Her family’s land in Wisconsin had long been managed as a conventional cornfield. Years of intensive farming had left the soil compacted and depleted. Michael’s father had once attempted to transition the farm to organic production decades earlier, but the effort proved difficult, and the land eventually returned to conventional methods.

When Michael later inherited responsibility for the farm, she began looking for a different path. Working with Savanna Institute advisors and their commercial spin off Canopy Farm Management, Michael began transforming the property. Canopy offers a range of financial and technical services, from renting specific agroforestry equipment, to full implementation and management of an agroforestry site. In the space of one week, Canopy had transformed Michael´s farm—on a good day, they can plant 10,000 trees on a single site.

Rows of chestnut trees and black currant bushes now run across portions of the land. Crops grow between the tree rows in a system known as alley cropping, where multiple species share the same field. The transformation is often gradual; trees take years to mature, and new markets must develop for unfamiliar crops.

But even in the early stages, the farm already feels different. Birds have returned, insects move through the plantings, and the soil holds moisture more easily after rain.

Other farmers in the region have begun to notice.

“It’s an experiment,” Michael says with a laugh. “Other farmers are watching to see what happens.”

That curiosity is exactly what Savanna Institute hopes to encourage. The organization sees agroforestry as both an environmental solution and an economic opportunity. Trees can help farms become more resilient to drought, flooding, and temperature swings, all issues that negatively impact farm production. At the same time, tree crops offer new sources of income.

But developing those crops requires new supply chains. Corn and soybeans move through well-established commodity markets, while hazelnuts, chestnuts, and currants require different processing infrastructure and buyers. “When farmers see these crops, the first question is always the same,” Wolz says. “Where do I sell it?”

New Products, New Markets

Helping answer that question has become a major focus of the Institute’s current work. Researchers, farmers, and entrepreneurs are collaborating to develop markets for “forgotten flavors” and processing systems for perennial crops across the Midwest.  The Savanna Institute collaborates with companies to ensure farmers can expect growing consumer demand for their produce. Products are developed to provide new exciting taste experiences—like an elderberry liqueur with remedial properties—or to be used more subtly in substitute for other products, such as the hazelnut oil and chestnut flour that sits atop a shelf in the Spring Green corner store.

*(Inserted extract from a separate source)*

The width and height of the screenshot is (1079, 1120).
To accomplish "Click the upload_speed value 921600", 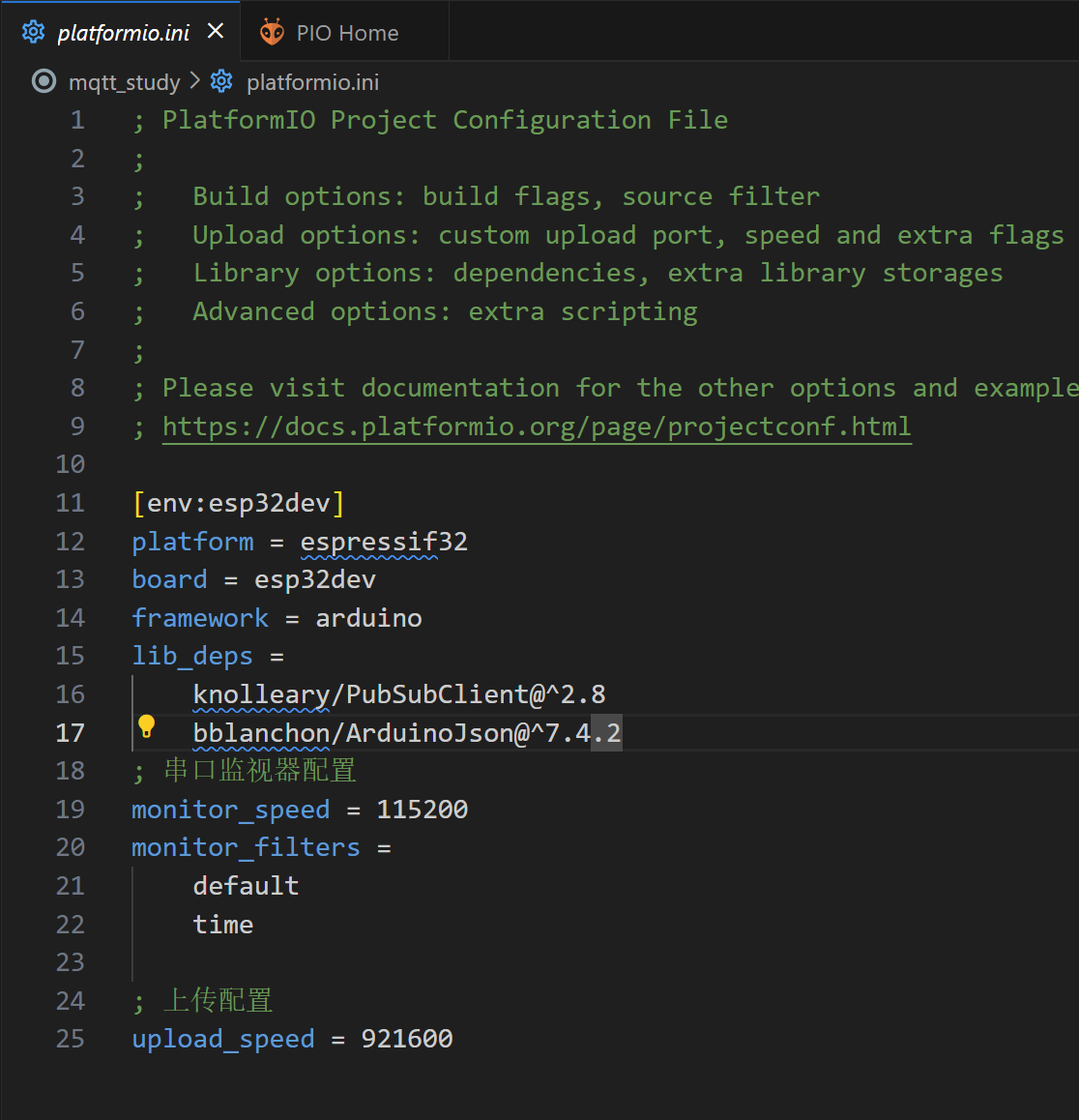I will click(406, 1039).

When it comes to scope, Savanna Institute´s work is deeply rooted in changing the Midwest region they know so well. But they are also actively sharing their work nationwide through their Agroforestry Coalition and by supporting similar local initiatives operating internationally, from Denmark to Costa Rica.

Faith Michael has transformed her family farm with the help of Savanna Institute.
Savanna Institute staff at their research site in Wisconsin.

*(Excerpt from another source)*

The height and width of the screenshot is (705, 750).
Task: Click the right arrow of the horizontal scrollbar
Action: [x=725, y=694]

“I really believe the Savanna Institute can be a shining example,” says regenerative agricultural professor Emily Heaton. “When you drop a rock into the still pond that is the Cornbelt, it creates a ripple effect.

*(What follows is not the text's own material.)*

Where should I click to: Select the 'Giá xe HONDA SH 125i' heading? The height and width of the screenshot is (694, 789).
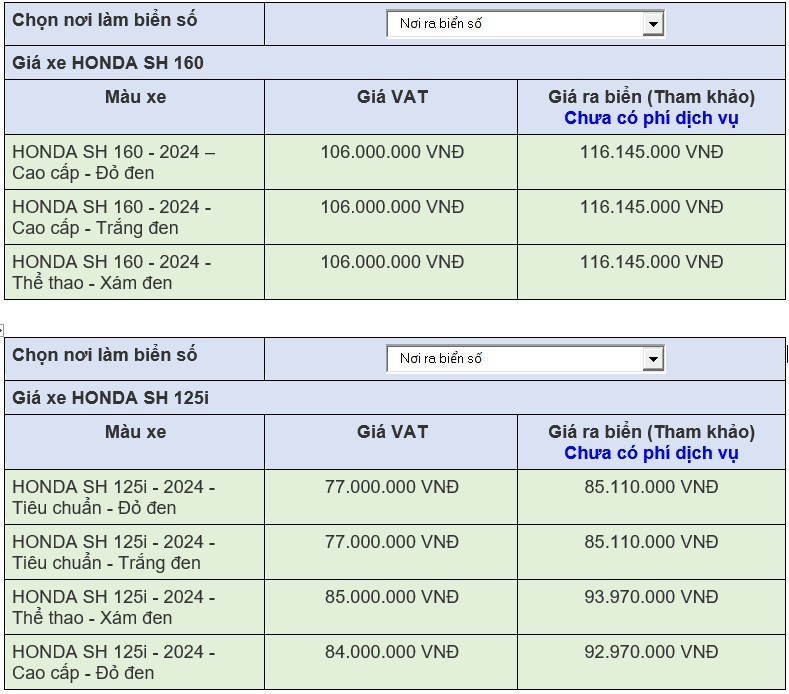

Over the past decade, Savanna Institute has helped transition 2,100 hectares (5,200 acres) into agroforestry across the Midwest, trained over 400 farmers, and built a growing network of demonstration farms and research sites. The work is still small compared with the vast scale of industrial agriculture. Corn and soybeans continue to dominate the landscape, propped up by heavy subsidies that favor an industrial monocultural system.

The Savanna Institute is not naïve about this, but remains optimistic. “We believe the next 10 years will be game changing for agroforestry,” says plant breeder Adam D’Angelo.

And indeed, on scattered farms across Wisconsin, Illinois, and beyond, young rows of chestnut and hazelnut trees are beginning to rise above the fields. From the air, the grid of Midwestern farmland still looks the same. But look closer, and the pattern is starting to change.